Below is a block of records. Copy every line in it that contains the word "icon".

==== DATA TO PROCESS ====

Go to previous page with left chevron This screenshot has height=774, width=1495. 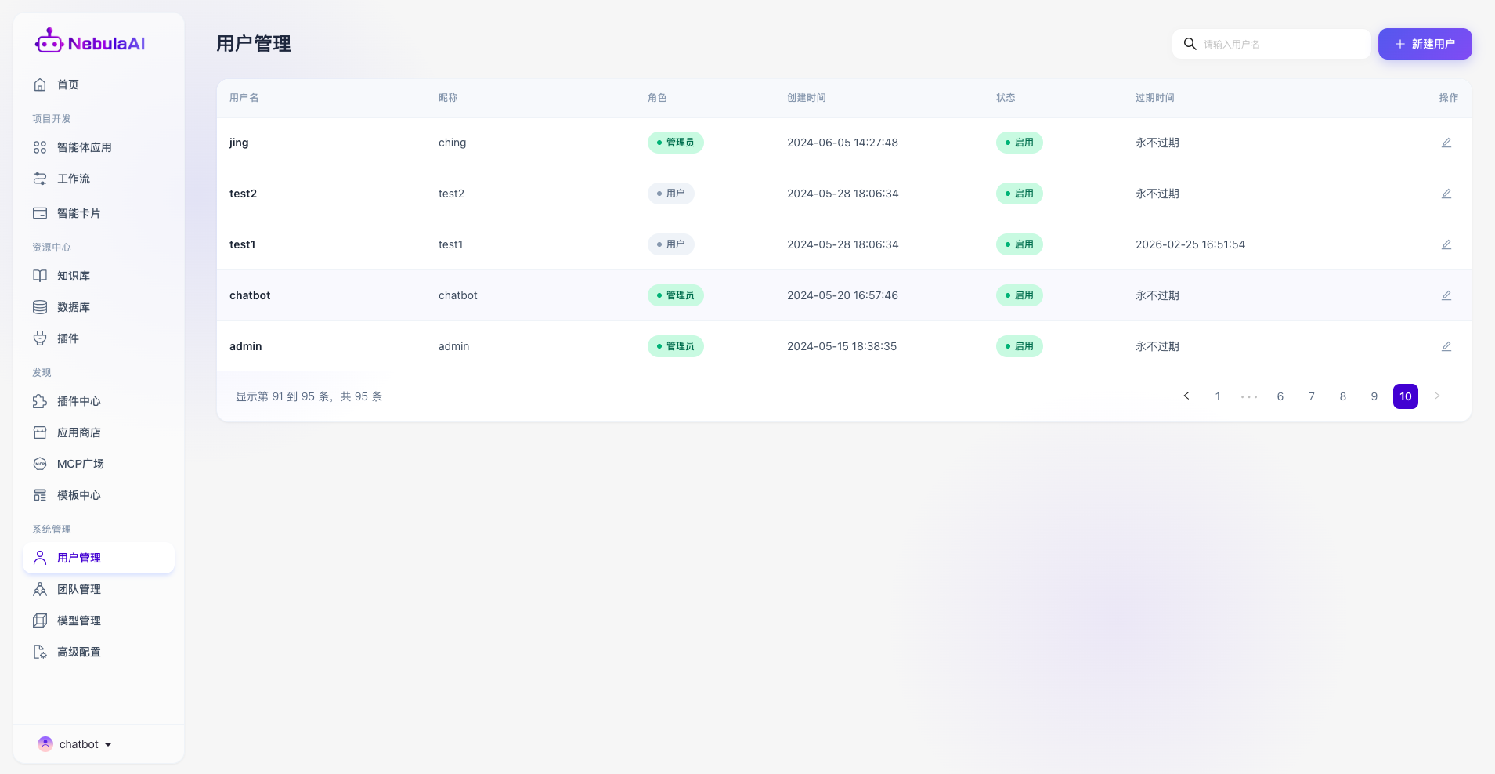[1186, 396]
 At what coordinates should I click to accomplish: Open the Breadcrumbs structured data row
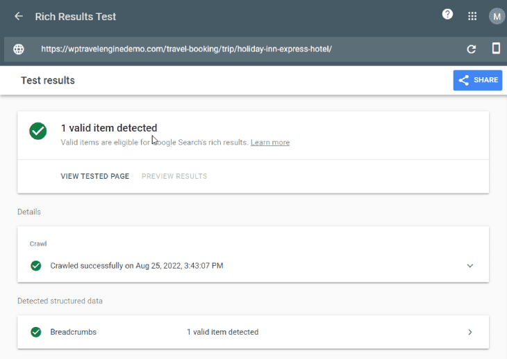coord(254,332)
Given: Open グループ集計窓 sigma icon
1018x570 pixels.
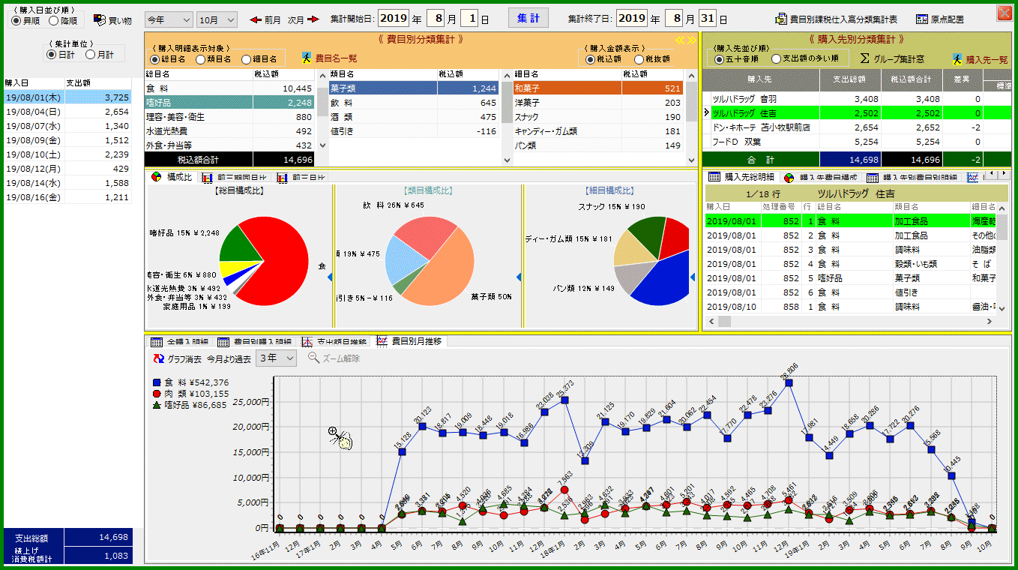Looking at the screenshot, I should tap(864, 59).
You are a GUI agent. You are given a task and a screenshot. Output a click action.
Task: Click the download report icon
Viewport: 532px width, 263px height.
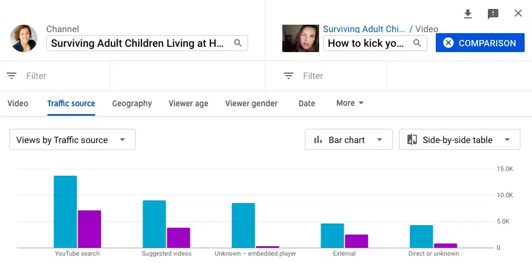pyautogui.click(x=468, y=14)
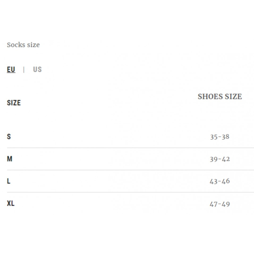Click the divider line below the L row
The height and width of the screenshot is (254, 254).
coord(130,192)
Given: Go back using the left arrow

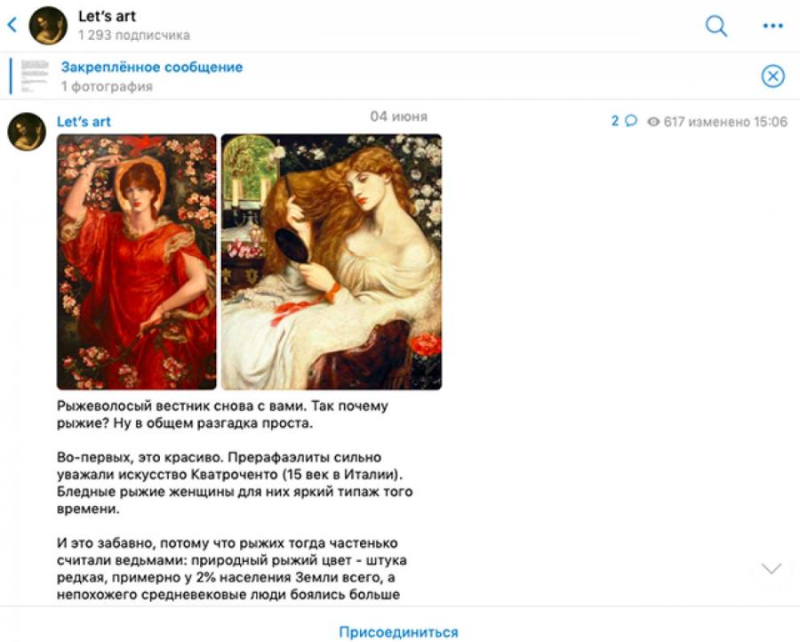Looking at the screenshot, I should (12, 25).
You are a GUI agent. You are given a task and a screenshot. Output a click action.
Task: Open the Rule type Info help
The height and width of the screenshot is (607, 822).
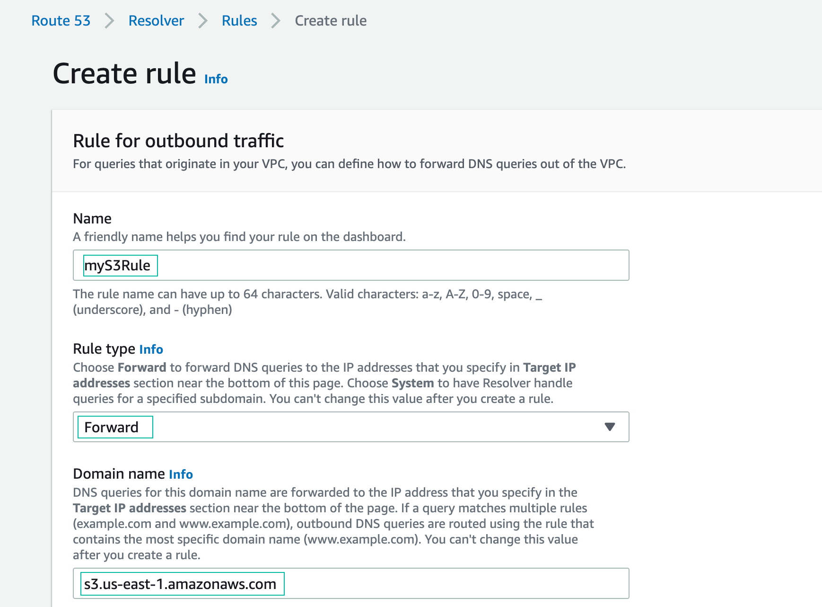(x=150, y=349)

====

## RESULT OF THE TASK
Given: Open グループ集計窓 sigma icon
Task: Click the download report icon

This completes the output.